We have put in place, and have required our service providers to put in place, appropriate security measures to prevent your Personal Data from being accidentally lost, used or accessed in an unauthorised way, altered or disclosed. These measures include the use of measures like key-coding and encryption, where appropriate. In addition, we limit access to your Personal Data to those employees, agents, contractors and other third parties who have a business need to know are subject to confidentiality obligations.
We will only retain your Personal Data for as long as necessary for the purposes described above, including for future research purposes, or for long as required by applicable law. Trial data may be kept for 15 years, or for the maximum period required by law. To determine the appropriate retention period for Personal Data, we consider the amount, nature, and sensitivity of the Personal Data, the potential risk of harm from unauthorised use or disclosure of your Personal Data, the purposes for which we use your Personal Data and whether we can achieve those purposes through other means, and the applicable law.
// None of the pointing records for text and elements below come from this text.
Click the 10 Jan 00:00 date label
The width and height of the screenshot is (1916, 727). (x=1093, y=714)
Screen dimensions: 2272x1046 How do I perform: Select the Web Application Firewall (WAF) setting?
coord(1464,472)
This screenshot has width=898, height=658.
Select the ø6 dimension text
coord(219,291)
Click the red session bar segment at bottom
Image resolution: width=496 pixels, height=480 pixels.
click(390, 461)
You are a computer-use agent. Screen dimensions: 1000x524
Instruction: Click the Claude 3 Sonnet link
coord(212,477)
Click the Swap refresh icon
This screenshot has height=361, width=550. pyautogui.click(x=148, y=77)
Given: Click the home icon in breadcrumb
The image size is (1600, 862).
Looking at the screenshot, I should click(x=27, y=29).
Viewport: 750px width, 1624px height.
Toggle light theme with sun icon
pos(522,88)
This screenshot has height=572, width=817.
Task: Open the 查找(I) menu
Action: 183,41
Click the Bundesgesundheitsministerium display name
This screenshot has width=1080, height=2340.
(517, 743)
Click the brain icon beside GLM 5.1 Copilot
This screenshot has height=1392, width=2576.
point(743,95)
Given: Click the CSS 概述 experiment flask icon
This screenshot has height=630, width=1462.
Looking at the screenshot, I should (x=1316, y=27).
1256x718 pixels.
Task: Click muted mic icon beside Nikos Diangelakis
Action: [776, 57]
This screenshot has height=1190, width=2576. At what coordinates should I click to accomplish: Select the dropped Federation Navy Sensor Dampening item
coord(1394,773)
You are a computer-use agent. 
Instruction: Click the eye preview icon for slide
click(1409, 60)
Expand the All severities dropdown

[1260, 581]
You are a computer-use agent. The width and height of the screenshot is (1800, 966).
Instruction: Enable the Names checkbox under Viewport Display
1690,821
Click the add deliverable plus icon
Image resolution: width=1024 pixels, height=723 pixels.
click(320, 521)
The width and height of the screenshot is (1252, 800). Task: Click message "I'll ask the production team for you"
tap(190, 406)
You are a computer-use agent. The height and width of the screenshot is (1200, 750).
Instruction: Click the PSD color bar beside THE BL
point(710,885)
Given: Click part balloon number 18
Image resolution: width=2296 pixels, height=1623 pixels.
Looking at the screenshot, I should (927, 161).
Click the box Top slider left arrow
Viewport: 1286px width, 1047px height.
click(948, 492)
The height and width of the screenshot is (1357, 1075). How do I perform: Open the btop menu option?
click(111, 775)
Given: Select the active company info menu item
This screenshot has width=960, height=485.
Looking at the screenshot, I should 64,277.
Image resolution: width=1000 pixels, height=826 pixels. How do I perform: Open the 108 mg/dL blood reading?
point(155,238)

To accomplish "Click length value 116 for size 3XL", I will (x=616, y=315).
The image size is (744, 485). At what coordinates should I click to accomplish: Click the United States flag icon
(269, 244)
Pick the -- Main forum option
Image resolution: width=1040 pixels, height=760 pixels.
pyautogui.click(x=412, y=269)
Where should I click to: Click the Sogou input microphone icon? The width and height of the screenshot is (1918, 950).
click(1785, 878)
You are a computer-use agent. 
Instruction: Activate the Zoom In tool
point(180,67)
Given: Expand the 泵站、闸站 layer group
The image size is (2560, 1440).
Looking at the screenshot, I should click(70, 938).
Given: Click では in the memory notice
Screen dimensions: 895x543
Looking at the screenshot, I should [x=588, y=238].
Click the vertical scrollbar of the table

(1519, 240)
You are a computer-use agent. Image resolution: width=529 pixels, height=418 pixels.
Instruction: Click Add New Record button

If you have any questions about this Notice or our processing of your Personal Data, please contact firstname.lastname@example.org or our Data Protection Officer (DPO) at the contact information provided below. Our DPO will respond to you as soon as possible but no later than 4 weeks after you contact us.
Data Protection Officer:
We have appointed VeraSafe as our DPO. You may contact VeraSafe at email@example.com, or at any of the following addresses:
100 M Street S.E.
Washington, D.C. 2003
USA VeraSafe, LLC
Plaza de la Solidaridad 12, planta 5
+420 228 881 031
Spain VeraSafe United Kingdom Ltd.
37 Albert Embankment
London SE1 7TL,
+44 (20) 4532 2003
European Union and United Kingdom Representative
We have appointed VeraSafe as our Representative in the European Union and the United Kingdom for data protection matters. While you may also contact us, please contact VeraSafe on matters relating to the processing of your Personal Data.
VeraSafe Ireland Ltd.
Unit 3D North Point House
North Point Business Park
New Mallow Road
VeraSafe United Kingdom Ltd.
37 Albert Embankment
London SE1 7TL
If you want to seek an independent recourse mechanism, you may contact your local Data Protection Authority (DPA). You can find a list of each European Union country’s DPA here: https://edpb.europa.eu/about-edpb/board/members_en. If you are based in the United Kingdom, your local DPA will be the UK Information Commissioner’s Office, which can be found here: https://ico.org.uk/.
CHANGES TO THIS PRIVACY NOTICE
We may update this Privacy Notice at any time, and we will either provide you with a new privacy notice or update the web page you read it on. We will also update the “Effective” date at the top of this Notice.